ACT scores

ACT scores (August 29, 2012)

Juniors at West Jessamine High School last year scored higher than the previous class in each of four subject areas on the ACT, with the highest average composite score in the school’s history.

School-level ACT data from the 2011-2012 school year was released Wednesday, Aug. 22. West High juniors had a composite average of 20.5 on the college-admissions test that is scored from 1 to 36. That figure was the school’s highest since the ACT became mandatory for all juniors in 2009.

“We’ve embedded ACT curriculum into all of our different areas, and I think it shows,” principal Ed Jones said. “... I think it just shows the hard work of our teachers; it shows the hard work of our students, because we constantly talk to them about the importance of the ACT and how it’s now embedded in all of our state testing.”

Jones said the school’s new goals are composite averages of 20.7 for the 2013 juniors and 21.0 for the 2014 juniors — targets that he says iPads and the new Triumph College Admissions Prep program will help with.

“We were good at 20.3; we were good at 20.1,” Jones said. “What it shows is that we’re not content to stay where we are; we want to continue to improve. Our goal is not even to be a top-10 school; our goal is to be a top-one or -two or -three school.”

As a whole, Jessamine County saw a slight uptick, with the composite average of juniors up to 19.5 after flipping between 19.3 and 19.4 the previous four years. In the four individual subject areas, Jessamine juniors saw their highest marks in the past five years in English (18.9) and reading (19.8). The math average held steady at 19.4, and science dipped from 19.7 to 19.4. The county’s composite is 0.5 above the state average of 19.0.

ACT data for the senior class was also released; the class of 2012 in Jessamine County had a composite-average increase of 0.1 up to 20.4 — the first time that number has risen since the ACT became mandatory for juniors in 2009.

Superintendent Lu Young said the district tries to compare ACT scores with those same students’ scores on predictor tests like the PLAN in their sophomore year — a process that district staff are currently working on.
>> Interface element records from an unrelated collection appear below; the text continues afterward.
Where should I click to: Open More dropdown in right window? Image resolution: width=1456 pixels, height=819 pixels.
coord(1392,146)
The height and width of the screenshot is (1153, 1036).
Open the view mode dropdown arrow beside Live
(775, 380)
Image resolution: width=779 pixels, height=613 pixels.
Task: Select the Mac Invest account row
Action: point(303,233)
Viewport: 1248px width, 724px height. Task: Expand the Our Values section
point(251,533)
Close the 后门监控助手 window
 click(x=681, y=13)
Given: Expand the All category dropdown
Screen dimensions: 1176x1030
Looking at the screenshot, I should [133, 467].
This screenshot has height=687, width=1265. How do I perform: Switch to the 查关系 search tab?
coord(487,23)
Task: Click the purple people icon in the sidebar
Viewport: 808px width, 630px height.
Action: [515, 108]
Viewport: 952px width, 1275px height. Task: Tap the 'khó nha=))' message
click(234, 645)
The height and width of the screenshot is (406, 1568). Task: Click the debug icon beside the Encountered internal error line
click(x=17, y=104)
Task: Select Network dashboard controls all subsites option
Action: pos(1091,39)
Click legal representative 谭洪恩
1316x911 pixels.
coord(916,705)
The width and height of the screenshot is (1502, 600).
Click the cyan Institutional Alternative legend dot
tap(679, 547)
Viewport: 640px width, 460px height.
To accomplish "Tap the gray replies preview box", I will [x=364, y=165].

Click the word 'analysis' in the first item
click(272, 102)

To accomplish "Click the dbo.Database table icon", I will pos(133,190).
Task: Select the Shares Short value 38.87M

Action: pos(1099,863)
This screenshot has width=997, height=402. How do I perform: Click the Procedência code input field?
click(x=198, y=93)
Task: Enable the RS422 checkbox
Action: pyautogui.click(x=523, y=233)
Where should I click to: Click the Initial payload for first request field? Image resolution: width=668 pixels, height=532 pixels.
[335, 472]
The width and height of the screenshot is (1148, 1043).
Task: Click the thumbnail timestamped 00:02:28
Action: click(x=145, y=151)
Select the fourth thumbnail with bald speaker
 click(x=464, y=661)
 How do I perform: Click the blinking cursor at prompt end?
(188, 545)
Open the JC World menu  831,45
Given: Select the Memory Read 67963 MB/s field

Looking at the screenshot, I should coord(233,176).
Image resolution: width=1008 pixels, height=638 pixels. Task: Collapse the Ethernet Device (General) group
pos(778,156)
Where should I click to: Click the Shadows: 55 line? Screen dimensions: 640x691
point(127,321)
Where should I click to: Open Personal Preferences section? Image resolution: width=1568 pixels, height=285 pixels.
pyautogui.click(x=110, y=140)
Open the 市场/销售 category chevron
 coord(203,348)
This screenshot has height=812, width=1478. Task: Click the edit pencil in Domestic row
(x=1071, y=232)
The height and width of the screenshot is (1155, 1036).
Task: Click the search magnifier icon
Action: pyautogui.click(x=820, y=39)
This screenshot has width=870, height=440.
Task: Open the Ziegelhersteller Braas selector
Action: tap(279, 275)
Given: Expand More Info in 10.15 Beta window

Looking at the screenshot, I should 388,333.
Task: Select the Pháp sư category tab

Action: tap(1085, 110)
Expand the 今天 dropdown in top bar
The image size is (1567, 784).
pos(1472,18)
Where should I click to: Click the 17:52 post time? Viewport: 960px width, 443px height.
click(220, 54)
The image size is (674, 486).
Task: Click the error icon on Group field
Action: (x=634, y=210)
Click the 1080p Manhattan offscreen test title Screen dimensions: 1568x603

“What we want to see is where that cohort group of 10th-graders was on the PLAN and then how they grew at or beyond the expected growth for students across the country in a year’s time,” Young said. “What I really want to know is how does that 20.4 compare to what we thought that students would do in the 10th grade on PLAN? They’re still kind of ferreting that out; we’re doing a more formal report for the board at the September work session.”

East Jessamine High School’s 2012 juniors saw dips in several ACT subject areas compared to the 2011 juniors, with a composite average of 19.0 compared to the previous year’s 19.4. Young said officials were also looking at that specifically, suspecting that those scores may be “on track” for the class when looking at their PLAN results. West High saw a similar situation last year that Young called an “anomaly.”

A total of 57.4 percent of juniors in the district met the English ACT benchmark of 18 set by the Kentucky Council on Postsecondary Education. Forty-four percent met the math benchmark of 19, and 47.4 percent met the reading benchmark of 20. All three benchmark percentages were increases over the numbers from ’10-’11, and Young said all three figures were in the top 20 among Kentucky’s 120 county school districts.

The Jessamine County Board of Education will hear an expanded report on the ACT scores, including new figures from The Providence School, at its Sept. 10 work session.